* Start Source text *

Interview with Scott Stornetta

Scott Stornetta is a scientific researcher and physicist who invented the world’s first blockchain with his partner, Stuart Haber. He received his Ph.D. in physics from Stanford University.

Scott Stornetta’s Permanent Record

Contents

    Max Raskin: You are one of the two inventors of the original blockchain, and I wonder — is there something to your life philosophy or ideology that values permanence or is skeptical of others?

    Scott Stornetta: There's something about the transparency as well. In other words, I am who I am. I’m not suggesting that makes me perfect in some way, but we all are who we are. And I'm not troubled by the inability to edit after the fact to make everything look pretty.

    What I'm troubled by is the growing sentiment that says, “Let's take advantage of some misstep that someone made where they said the wrong word and let's turn it into a whole meme to characterize this person for the rest of their life.”

    MR: But in some ways, doesn't blockchain make that worse? Because it creates a permanent record of something.

    SS: It definitely creates a permanent record and what I'm saying to all of my colleagues in the American endeavor is: Chill Out. Don't take advantage of the fact that people are flawed and they say things they didn't mean, and they do things they wish they hadn't done. You’ve got to relax a little. You’ve got to cut people some slack. And so I don't fear the permanent record.

    I'm not a big fan of “privacy.” I know that it comes wrong into the ear, but it's that I think we've misunderstood privacy. What I am a big fan of is liberty. And as Brandeis characterized privacy — the right to be left alone. That's different from people knowing what I've done and haven't done.

    MR: When you were writing and publishing on the blockchain and writing about blockchain, do you remember the books that you were reading, the non-technical books that you were reading?

* End Source text *
* Start Provided records *

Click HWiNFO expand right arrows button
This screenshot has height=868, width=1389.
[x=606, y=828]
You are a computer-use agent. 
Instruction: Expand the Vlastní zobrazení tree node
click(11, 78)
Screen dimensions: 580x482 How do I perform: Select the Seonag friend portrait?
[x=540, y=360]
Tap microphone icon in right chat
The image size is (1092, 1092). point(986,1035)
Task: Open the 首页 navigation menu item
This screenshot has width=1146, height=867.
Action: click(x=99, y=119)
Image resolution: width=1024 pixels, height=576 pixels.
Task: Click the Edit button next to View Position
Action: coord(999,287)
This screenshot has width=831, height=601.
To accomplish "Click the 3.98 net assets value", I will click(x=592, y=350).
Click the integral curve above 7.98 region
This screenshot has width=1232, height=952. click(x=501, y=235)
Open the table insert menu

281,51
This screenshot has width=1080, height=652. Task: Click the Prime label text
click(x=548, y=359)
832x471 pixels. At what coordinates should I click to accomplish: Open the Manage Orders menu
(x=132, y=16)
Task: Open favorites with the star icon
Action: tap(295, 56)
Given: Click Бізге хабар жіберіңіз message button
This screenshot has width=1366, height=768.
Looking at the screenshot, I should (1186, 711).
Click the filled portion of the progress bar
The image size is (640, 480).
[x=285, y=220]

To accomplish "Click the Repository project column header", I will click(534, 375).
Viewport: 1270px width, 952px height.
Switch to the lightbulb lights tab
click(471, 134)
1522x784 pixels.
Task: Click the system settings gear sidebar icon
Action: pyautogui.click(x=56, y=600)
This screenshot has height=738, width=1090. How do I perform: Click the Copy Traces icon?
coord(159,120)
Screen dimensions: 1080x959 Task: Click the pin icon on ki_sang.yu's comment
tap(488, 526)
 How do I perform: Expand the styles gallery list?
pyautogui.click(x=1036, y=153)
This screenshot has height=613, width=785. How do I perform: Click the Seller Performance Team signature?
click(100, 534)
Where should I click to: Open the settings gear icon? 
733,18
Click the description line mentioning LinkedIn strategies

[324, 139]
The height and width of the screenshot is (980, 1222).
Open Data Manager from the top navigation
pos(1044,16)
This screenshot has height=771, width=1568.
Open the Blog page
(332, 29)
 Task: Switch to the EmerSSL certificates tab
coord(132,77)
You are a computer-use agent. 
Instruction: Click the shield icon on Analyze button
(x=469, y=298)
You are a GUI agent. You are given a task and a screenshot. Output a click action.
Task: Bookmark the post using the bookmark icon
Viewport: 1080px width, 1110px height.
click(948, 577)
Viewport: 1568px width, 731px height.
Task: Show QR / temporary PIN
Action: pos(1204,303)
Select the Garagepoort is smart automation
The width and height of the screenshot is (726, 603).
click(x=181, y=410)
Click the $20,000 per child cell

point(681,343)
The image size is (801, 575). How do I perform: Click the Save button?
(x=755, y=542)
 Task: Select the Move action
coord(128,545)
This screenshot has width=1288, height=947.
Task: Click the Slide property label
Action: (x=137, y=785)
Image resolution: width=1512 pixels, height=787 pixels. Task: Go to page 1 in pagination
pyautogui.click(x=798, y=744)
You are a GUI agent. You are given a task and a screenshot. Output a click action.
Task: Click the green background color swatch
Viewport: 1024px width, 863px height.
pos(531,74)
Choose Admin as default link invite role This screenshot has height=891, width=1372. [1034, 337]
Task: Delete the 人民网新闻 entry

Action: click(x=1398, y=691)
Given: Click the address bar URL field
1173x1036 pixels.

* End Provided records *

Written tasks:
#1 Answer these from the Stornetta interview:
(a) With whom did Stornetta invent the world's first blockchain?
(b) From which university did he receive his Ph.D., and in what field?
(c) How does Stornetta say Brandeis characterized privacy?
#2 Write what comes next in the Stornetta interview, starting after its final line.

Responses:
#1
(a) Stuart Haber
(b) Stanford University, in physics
(c) As the right to be left alone

#2
    SS: I know one thing that influenced me is the work of Adam Smith that no one ever reads. The title was The Theory of Moral Sentiments, and how he really captures the fact that what really makes the world go round? What really makes the laissez faire engine — a term I use rather than the capitalist engine — because I think the term “capitalist” focuses too much on the accumulation of capital. What makes our laissez faire engine work is that we have empathy for each other, that we recognize we can put ourselves in the other person's shoes and ask what would they want? And then we align our interests towards what they want. That's why the economy works.

    MR: But he does talk about the limits of compassion when he gives the little finger analogy — talking about how someone in Europe would sleep fine after hearing about an earthquake in China that killed millions, but be restless if he lost his own little finger. It’s a pretty searing indictment of the effective altruist philosophy which says there shouldn’t be any moral distinction on account of geography.

    SS: Yes, we frame it through a window. We have local perspective and so why not start incrementally? This is the joke about “I love mankind, it's people that I can't stand.” Learn to have a little more empathy for those that you come directly in contact with. Learn to see them as peers.


    Scott Stornetta, Libertarian

    MR: Do you label yourself a libertarian?

    SS: Yes, I would definitely say that.

    MR: Was that always the case?

    SS: I'm afraid that's always been the case.

    MR: Do you remember your youngest political memory?

    SS: I remember reading Plato's Republic when I was 13 or 14, at the suggestion of a great aunt of mine who went into my hall of fame that very day. It was a real wake up call to find that there were other people that thought a lot about ideas, that ideas mattered.

    MR: Do you remember who exposed you first to libertarianism in a formal way?

    SS: I don't think it really worked that way. I came to the conclusion that a modest to minimalist government was really the ideal and that the United States of America was the instantiation of it, trying to make it work in the flesh. So to me, it wasn't so much of being exposed to libertarianism as simply drawing the conclusion on my own about where we should be and how we're a little off course.

    MR: But was there a thinker that when you read him or her, you said, "Oh, I'm that."

    SS: I took Humanities 5 at Harvard — it was the history of Western philosophy. I was certainly influenced at that point by Mill and Hume — by Kant. But I'm afraid that my libertarian response initially wasn't so much a pure idealistic response as a reaction to what seemed to me to be federal overreach.

    MR: So this is a little pet hypothesis I have, which is that everyone who is a libertarian had some authority they were rebelling against when they were younger. Did you have that?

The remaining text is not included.